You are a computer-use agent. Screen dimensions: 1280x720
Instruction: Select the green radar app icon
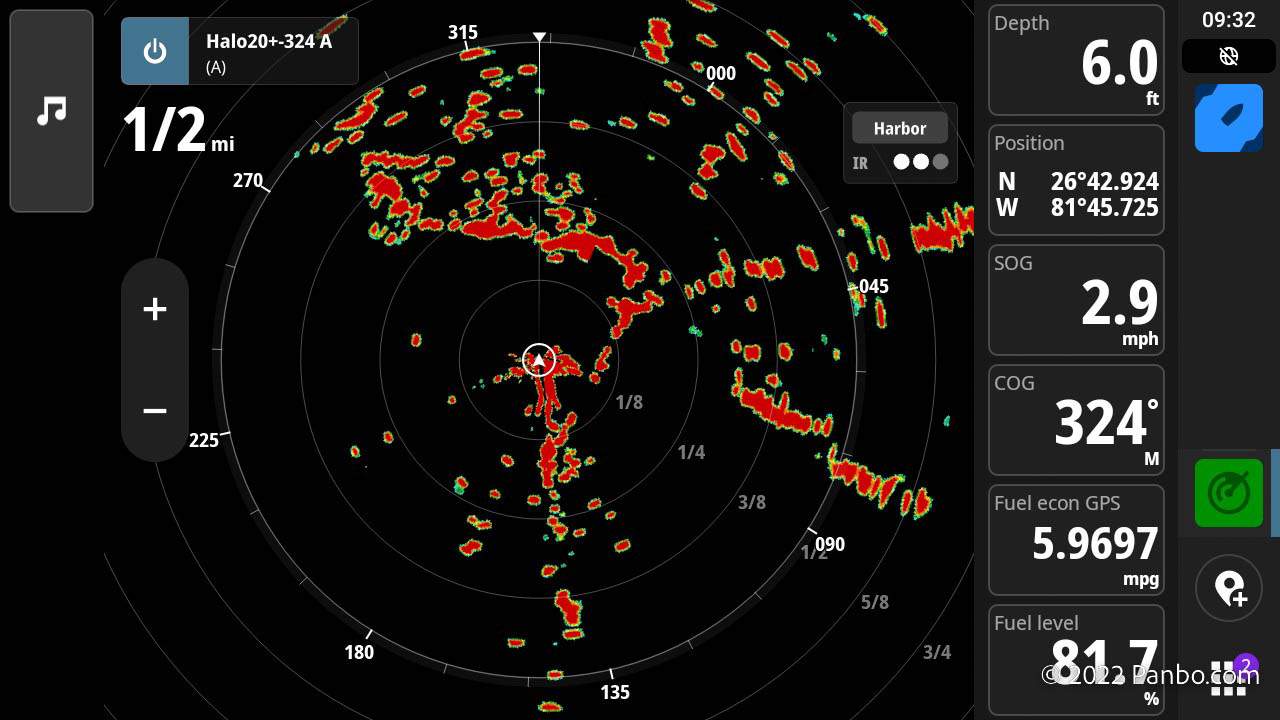point(1229,492)
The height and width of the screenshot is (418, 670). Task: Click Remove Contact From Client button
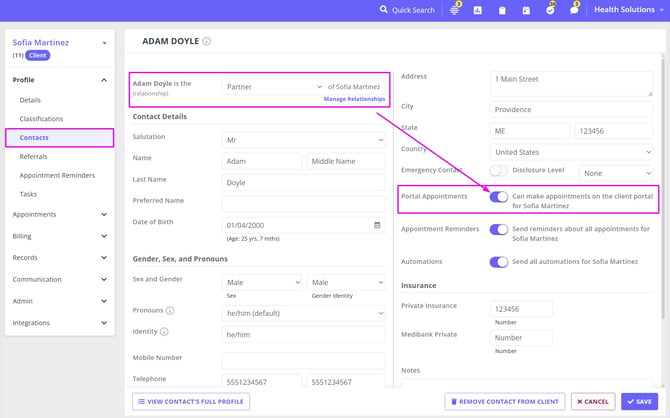504,401
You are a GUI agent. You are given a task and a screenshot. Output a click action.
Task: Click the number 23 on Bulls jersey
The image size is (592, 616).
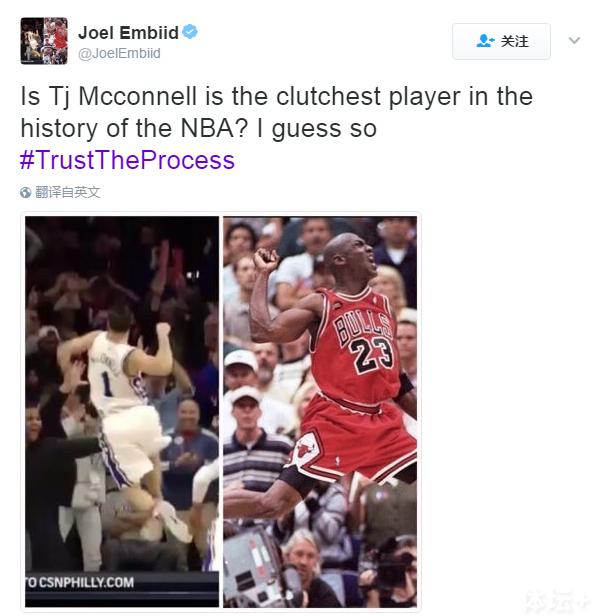[x=370, y=355]
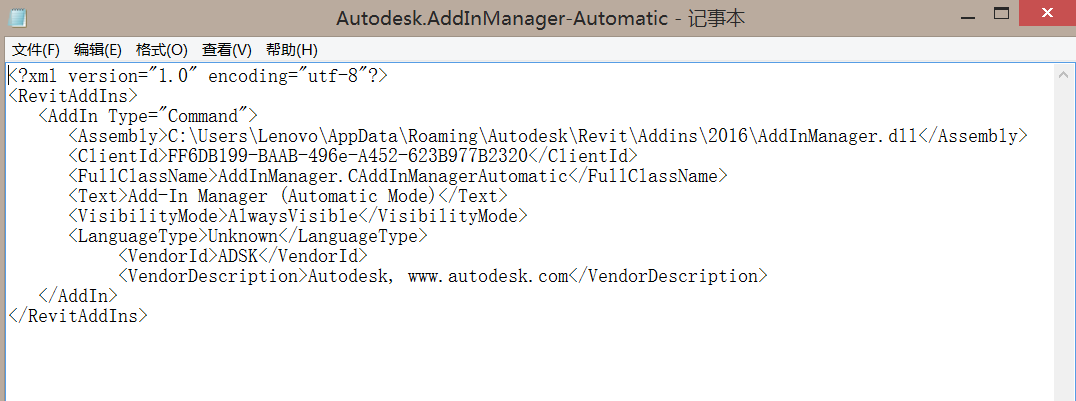Click the Unknown value in LanguageType
1076x401 pixels.
pyautogui.click(x=243, y=236)
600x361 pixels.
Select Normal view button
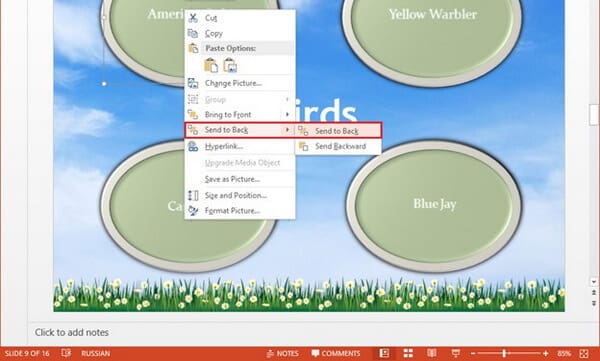coord(384,353)
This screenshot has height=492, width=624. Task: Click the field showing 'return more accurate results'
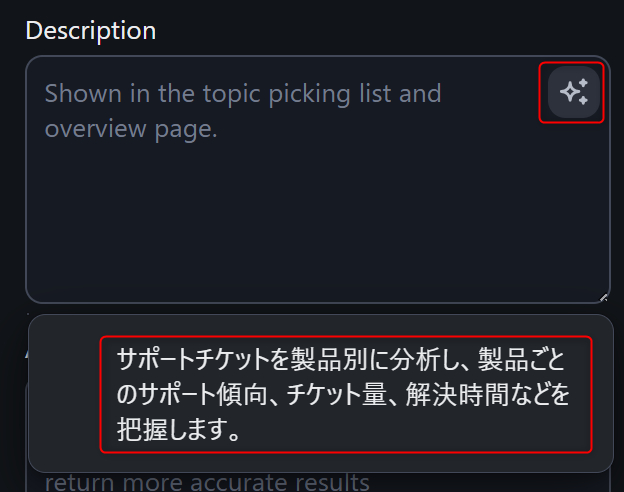(x=207, y=482)
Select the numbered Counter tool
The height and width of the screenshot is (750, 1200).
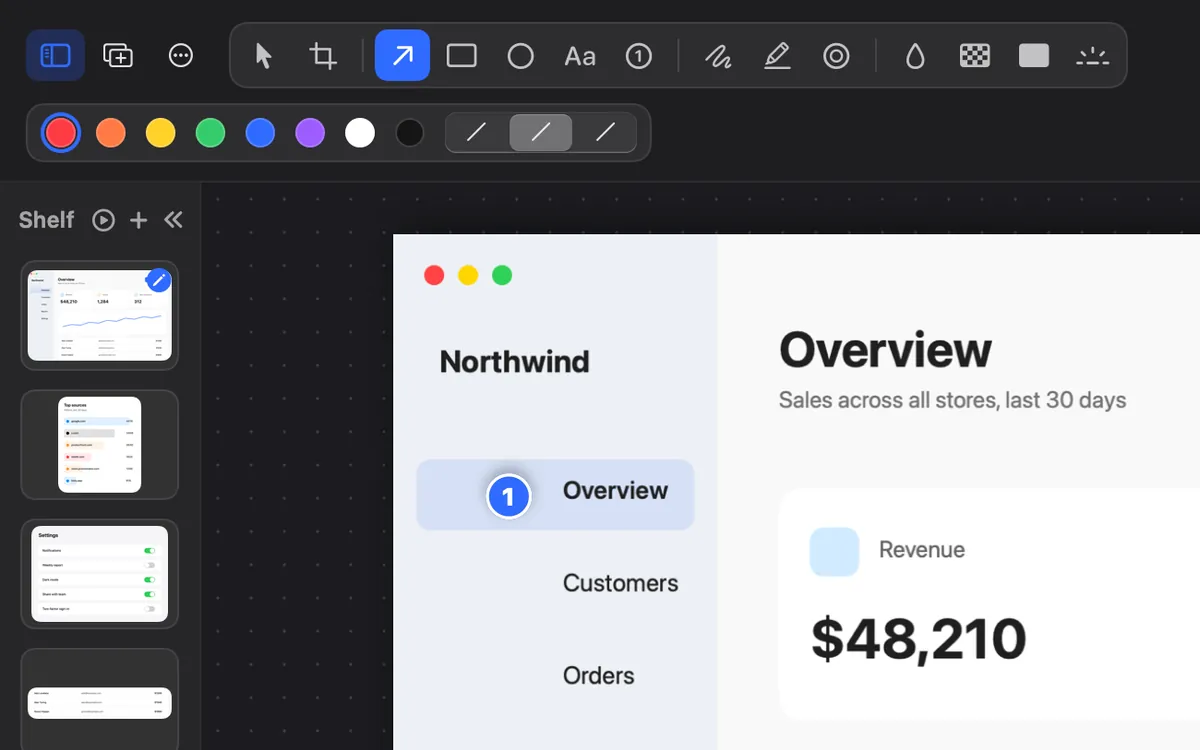tap(639, 55)
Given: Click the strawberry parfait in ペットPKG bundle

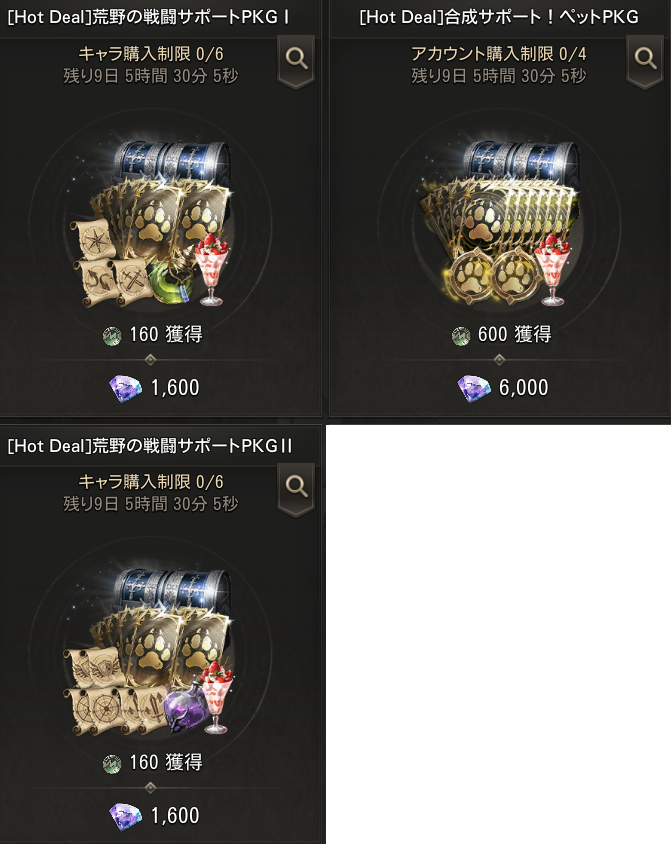Looking at the screenshot, I should (552, 269).
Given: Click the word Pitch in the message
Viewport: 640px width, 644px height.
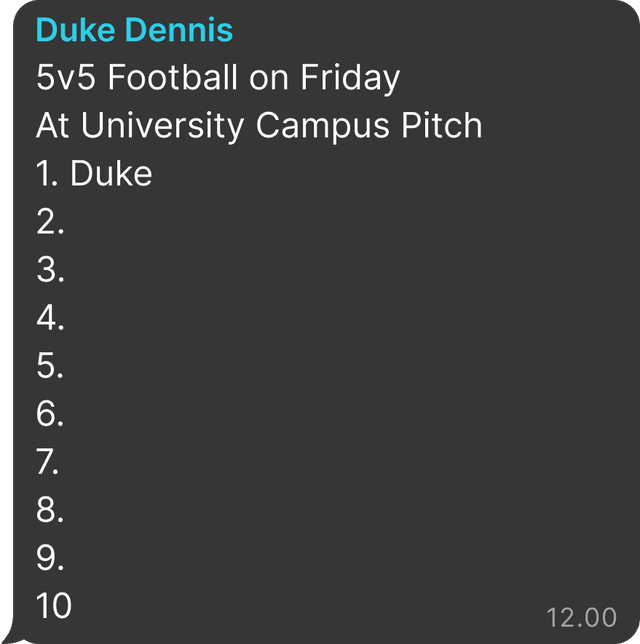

§ Aim of the exercise:
Copy down every line of the material above that includes the string "agent".

§ Response:
You are a computer-use agent. Screen dimensions: 1280x720
You are a GUI agent. You are given a task and a screenshot. Output a click action.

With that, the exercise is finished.